- PTC has continued to execute, and the company still showed modest sales growth despite the pandemic.
- Since my April article on the company, PTC has gotten risdiplam approved and acquired a late-stage therapy for PKU.
- Despite these advances and boosts to estimated revenue figures, PTC shares have declined and look like a good value at present.
I previously wrote about PTC Therapeutics (PTCT) on April 30, 2020. Since that time, the company has seen continued progress on multiple fronts, yet the share price has gone down presumably due to a growth rate slowdown caused by the COVID-19 pandemic.

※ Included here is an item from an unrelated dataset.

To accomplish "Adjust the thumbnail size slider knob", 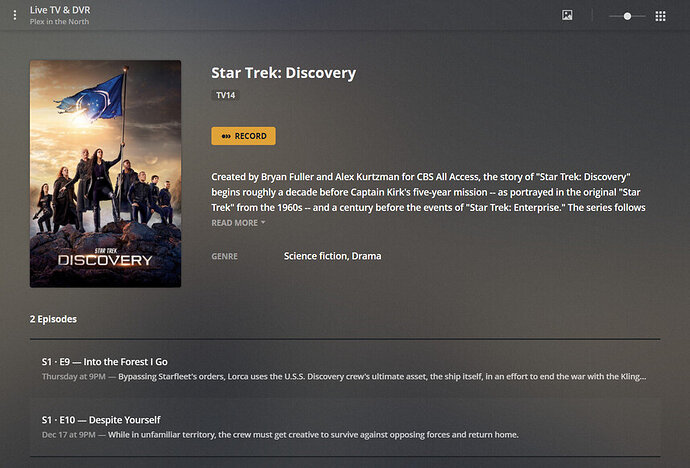I will [628, 16].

I considered PTC to be about fairly valued at the time of my last article, but I’m now somewhat bullish.
Recap Of My Prior Article on PTC
In my prior article, I focused on PTC’s business model and track record of adding new therapies and revenue to the company’s portfolio.
Figure 1: Chart showing PTC’s pipeline development and revenue growth (source: corporate presentation)
I talked about how revenues have gone up nearly 10-fold in the last 5 years and are projected by PTC to have another 5-fold increase over the next 3-4 years. This increase is expected to be from continued Emflaza and Translarna growth as well as newly approved products like risdiplam and PTC-AADC. Specifically, PTC had said the company expected to be getting over $400 million in revenue from gene therapies like PTC-AADC by 2023.
I also discussed the balance sheet and how PTC's debt and high cash burn made me think near-term dilution was likely, despite PTC having a decent amount of cash at the time. On top of a balance sheet that concerned me from a dilution standpoint, PTC was trading in the $50s which led to discounted future P/S ratios above the 5 level that I look for as an investment. This led me to say I was neutral on PTC’s outlook but would watch for any pullbacks or company progress because I really liked the company’s business model and trajectory.
PTC Has Since Continued To Add Value For Shareholders
Since that time, PTC has reported its numbers for both Q1 and Q2. PTC reported having $143 million in total product revenue in both quarters, which is only modestly up from the $139 million seen over the same time period last year. This is definitely a disappointment compared to expectations, but seeing any growth despite the difficult environment all companies are facing right now isn’t too bad. While $143 million in 6 months doesn’t annualize to the $320 million+ projected for this year, it still seems possible that PTC could hit its goal with continued growth and especially if conditions improve any later this year.
As you might expect from the overall revenue numbers, sales growth in PTC’s individual approved products was somewhat mixed. Emflaza continued to grow at a good pace, showing 30% year-over-year growth in Q2 to $36.2 million. Translarna took a sizable step back this past quarter but still had decent revenue in its 6th year post-launch, coming in at $38.6 million versus $57.8 million in the same period last year. With respect to Translarna in particular, it’s important to note that Brazil, a country with a very severe COVID-19 outbreak, is a big market. PTC has said it expects catch-up orders from groups in Brazil later this year that will backload a good amount of Translarna revenue.